「笑い」は身体の免疫を高める

「笑い」は健康にいい、といわれます。確かに、よく笑う人は健康そうに見えますが、いったい「笑う」という行為は、私たちの身体にどんな効果があるのでしょうか。
劇場などでタップリと笑った人たちの血液中の免疫力を調べてみると、殆どの人が、笑った後は血液中の免疫細胞の働きが高まっていることが確かめられます。
「膠原病」など原因のよくわからない病気が、笑うという『治療』だけで治ってしまったと発表されたのは1960年代。以来、笑いと免疫機能との関係が注目され、その仕組みが明らかにされてきました。笑うことで、身体の中にどんなことが起こっているのでしょうか。

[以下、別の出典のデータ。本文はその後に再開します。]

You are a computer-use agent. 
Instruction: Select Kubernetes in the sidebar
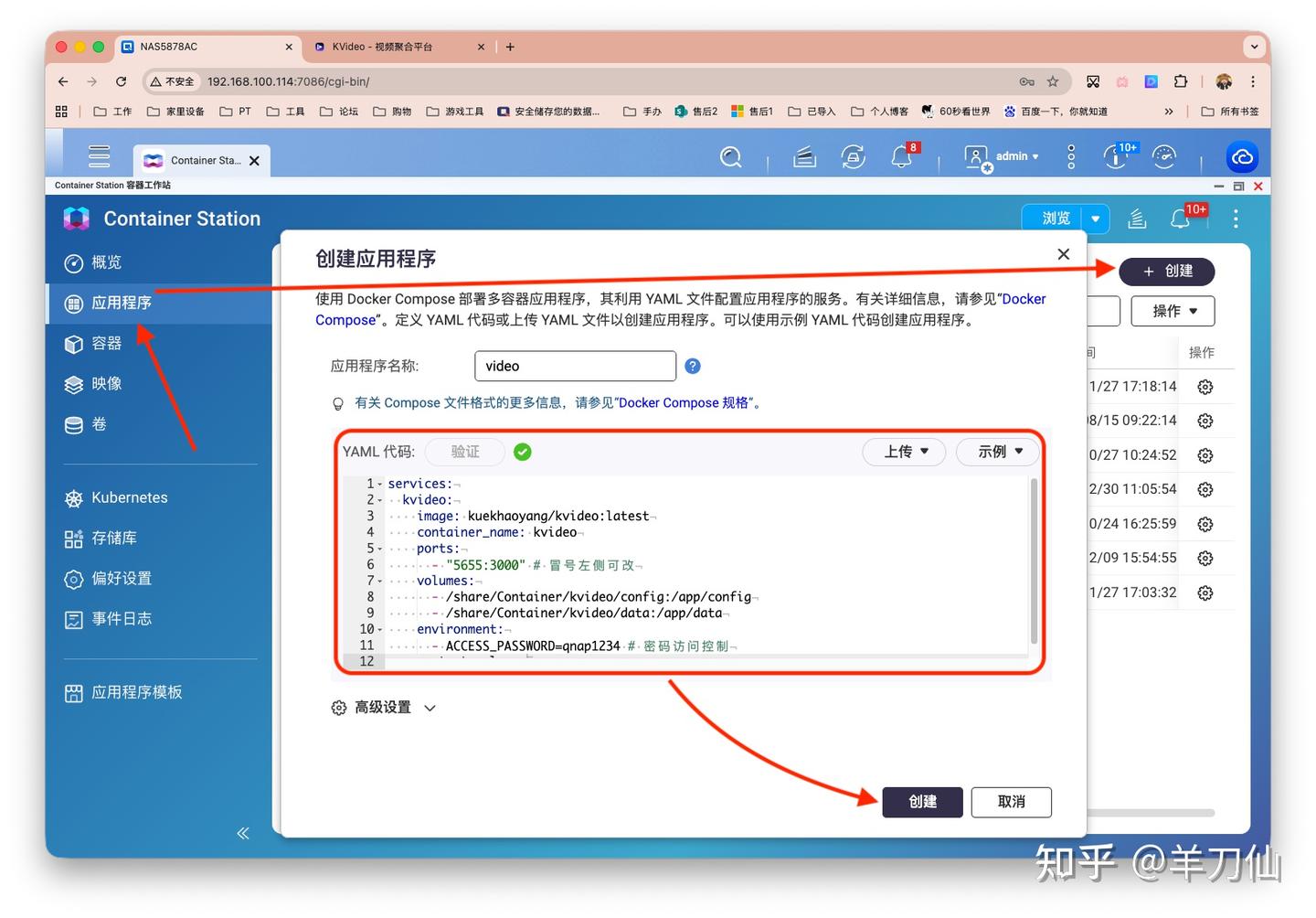pos(128,497)
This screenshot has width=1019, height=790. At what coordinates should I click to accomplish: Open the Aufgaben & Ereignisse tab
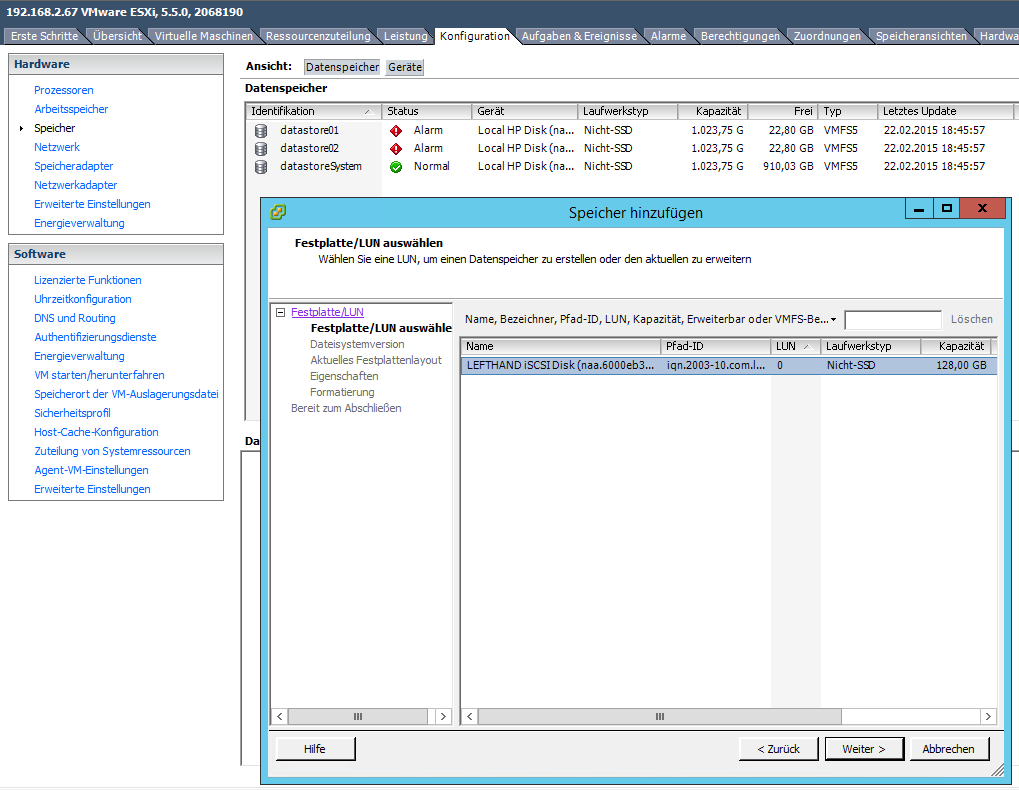578,36
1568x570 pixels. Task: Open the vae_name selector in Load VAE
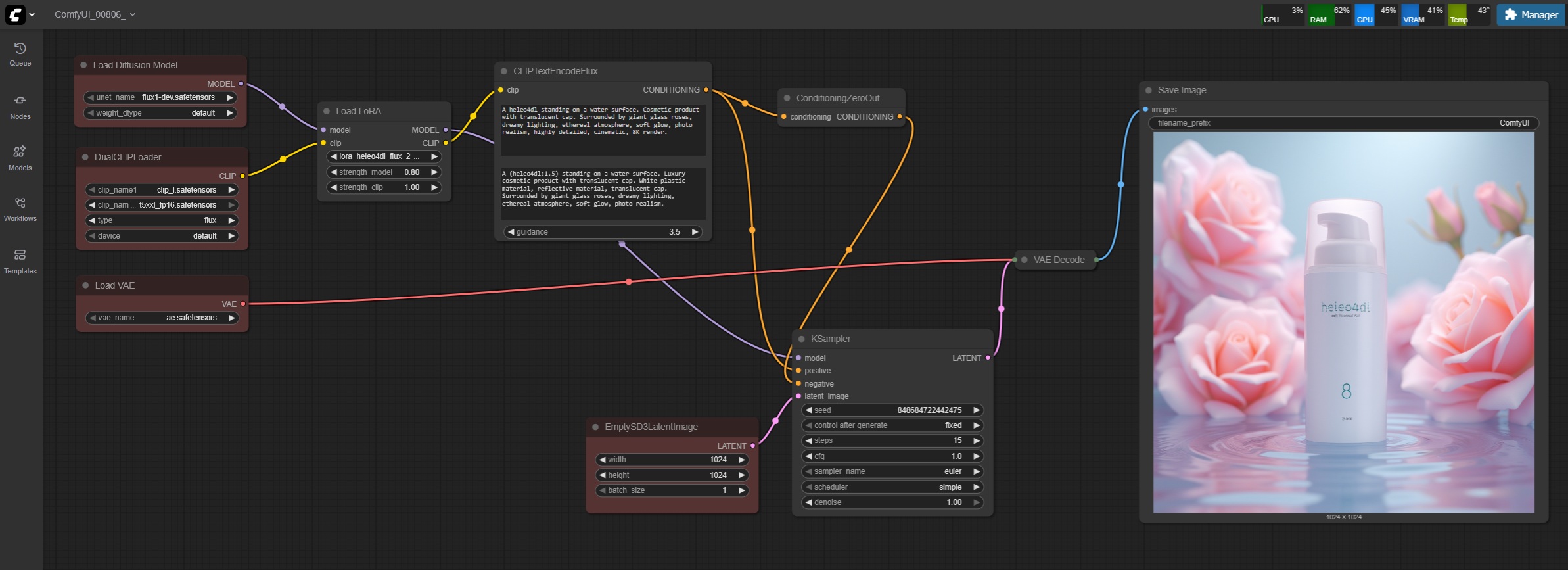click(162, 318)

ナチュラルキラー(NK)細胞は白血球のひとつで、がん細胞や体内に侵入した細菌を死滅させる働きがあります。つまり、免疫活動を行っています。このNK細胞が、笑いによって強くなります。笑うと、自律神経に変化が起こるのです。自律神経とは生命活動を維持するための神経で、主に内蔵器官の働きをコントロールしています。自律神経は交感神経と副交感神経の二種類の神経でできていて、互いに相反する作用を持っています。環境や状況に合わせてうまく切り替わり、身体の状態を細かくコントロールしています。

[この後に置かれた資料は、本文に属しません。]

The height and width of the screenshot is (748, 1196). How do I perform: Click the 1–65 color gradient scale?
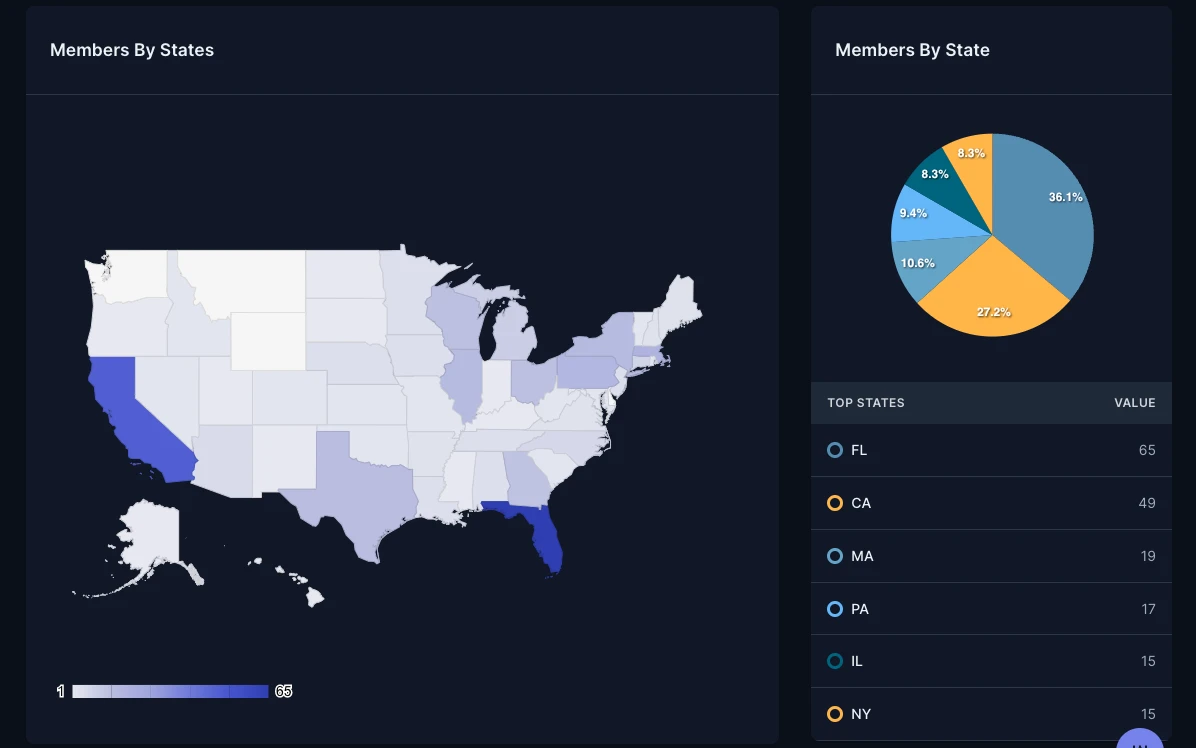coord(172,690)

自律神経を、笑う前と笑った後で比べてみると、差は歴然です。笑いにより、自律神経の切り替えが起こり、身体の様々な所に変化が起こります。自律神経の頻繁な切り替えが起こると、身体中の様々
な器官に刺激が与えられます。
脳への刺激により、神経ペプチドという免疫機能活性化ホルモンが全身に分泌され、NK細胞はたちまち活性化されて、さらに強力な戦士としてがん細胞などを攻撃するようになります。
笑うことで、自然治癒力が高くなるのです。

作り笑いではどうでしょうか。NK細胞はパワーアップするでしょうか?
作り笑いでもNK細胞の働きが活発になることが確かめられています。作り笑顔による活性は、顔の筋肉の動きによる脳への刺激と、笑顔という明るい表情が感情に働きかけ、笑う環境を作り出す作用もあるためと考えられています。

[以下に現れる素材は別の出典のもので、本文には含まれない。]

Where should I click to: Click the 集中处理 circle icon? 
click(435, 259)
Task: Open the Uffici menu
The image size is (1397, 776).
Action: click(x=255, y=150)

笑うと血管が広がり、血流量が増加し、胃腸を活発化させ消化を良くします。便秘も解消されやすくなります。笑って体内の血液循環が良くなると肝臓の血流量も増え、代謝や排泄が盛んになるので、笑いながら飲む宴会の席などでは、アルコールも分解されやすく、二日酔いになりにくいと考えられます。笑うという行為は、薬以上に効果を発揮することもあるようです。